Remember the context directly before and after Jesus comment of "are you not gods" was regarding the accusation of blasphemy, your explanation separates Jesus words from the context with you making Jesus comments a separate statement unrelated to the accusation the Jews were imposing, the context shows Jesus answer was in relation to what they were accusing him of. You need to explain how what Jesus said "are you not gods" makes sense in relation to what the Jews said "you make yourself God"
Here it is again, the Jews accused Jesus "You Jesus make yourself God", Jesus answered "are you not [corrupt] gods". Jesus was answering them, how would Jesus answer be answering them if he was simply calling them corrupt gods?

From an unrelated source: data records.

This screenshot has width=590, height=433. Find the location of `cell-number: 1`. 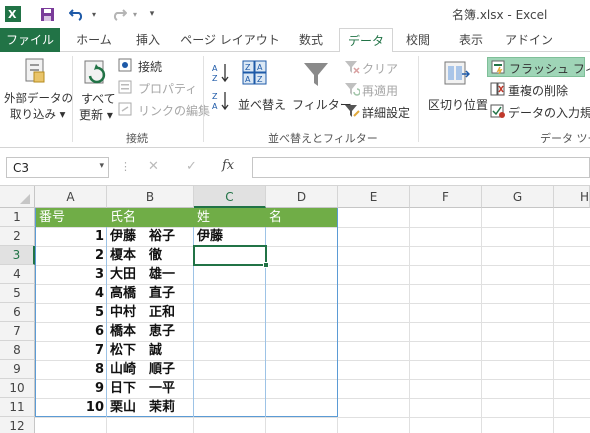

cell-number: 1 is located at coordinates (72, 236).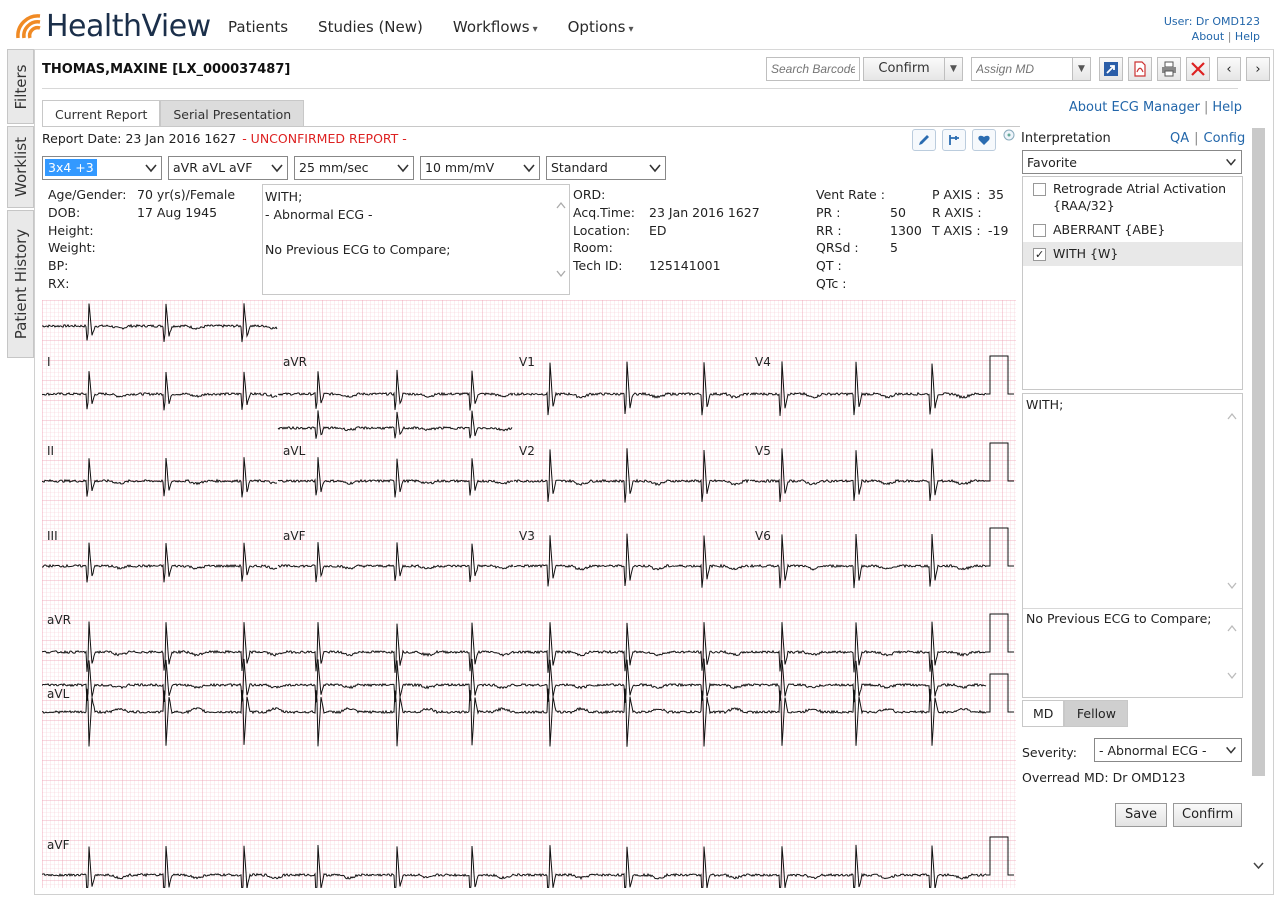  What do you see at coordinates (319, 214) in the screenshot?
I see `comment-line: - Abnormal ECG -` at bounding box center [319, 214].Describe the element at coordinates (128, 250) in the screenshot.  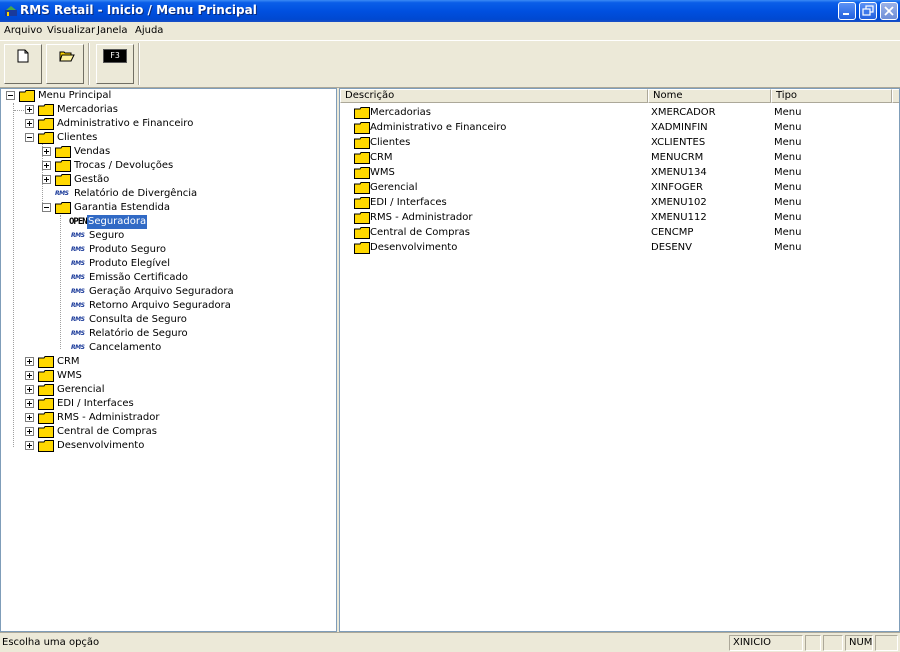
I see `tree-label: Produto Seguro` at that location.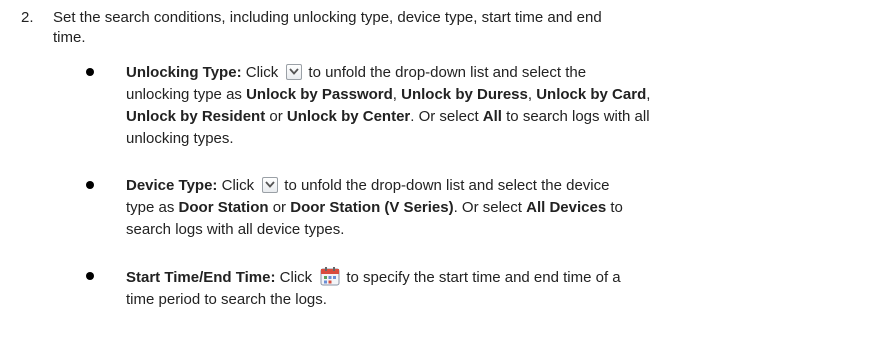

You keep evading this over and over. Jesus was not simply calling them corrupt judges. Having already identified himself as the judge over all the world, that he should arise and inherit all nations, he likewise identifies himself as the God that judges among the gods. You see,
God himself is immune to charges of blasphemy. If you cannot see how that answers a charge of blasphemy then your compass needs checking.
1. Where did Jesus state in John 10 that he was the God that judges among the gods? This is an assumption.
2. What does this have to do with anything?
3. What does this have to do with anything?
How many judges of the quick and the dead are there NWL? John 5:22-27 is already stated and on the record by the time we get to John 10. All judgment is given unto the son, the father judges no man, he says. So who is it that judges among the gods? The Psalm and Jesus agree that it is Jesus. A = B, B = C, therefore A = C.
What does this have to do with anything? Jesus is LORD and Christ.
What does this have to do with anything? The JW doctrine is wrong in this regard.
To the contrary. If for arguments sake Jesus was a little god or secondary god to Almighty God Jehovah, if the Jews said to Jesus "we are stoning for blasphemy because you make yourself a god" and Jesus said "are you not gods" would Jesus comparing himself to them as being "little gods" just like them be a good defence for an accusation of blasphemy if Jesus was NOT God but a god?
What the heck are you talking about? Jesus is not a "little god" anyplace but JW doctrine. Yes, if we assume "little god" then it would have pacified the Jews, wouldn't it?
Except the text shows us that it only angered them more, and they continued the process of stoning for blasphemy.
To quote a man, extraordinary claims demand extraordinary evidence, to claim Jesus is God or any person is God for that matter is quite a claim to make. Jesus stating that he is the Son of God is nowhere near as serious as claiming to be God, the two simply are not comparable. The funny thing is, when Jesus asked the disciples who they thought he was their response was NOT that he was God, but rather, that he was the Son of God, so I fail to see how this supports your understanding when in fact, it support mine, that Jesus is the Son of God and NOT God himself.
When you don't accept the extraordinary evidence of scripture, the only thing left is his appearance and his coming.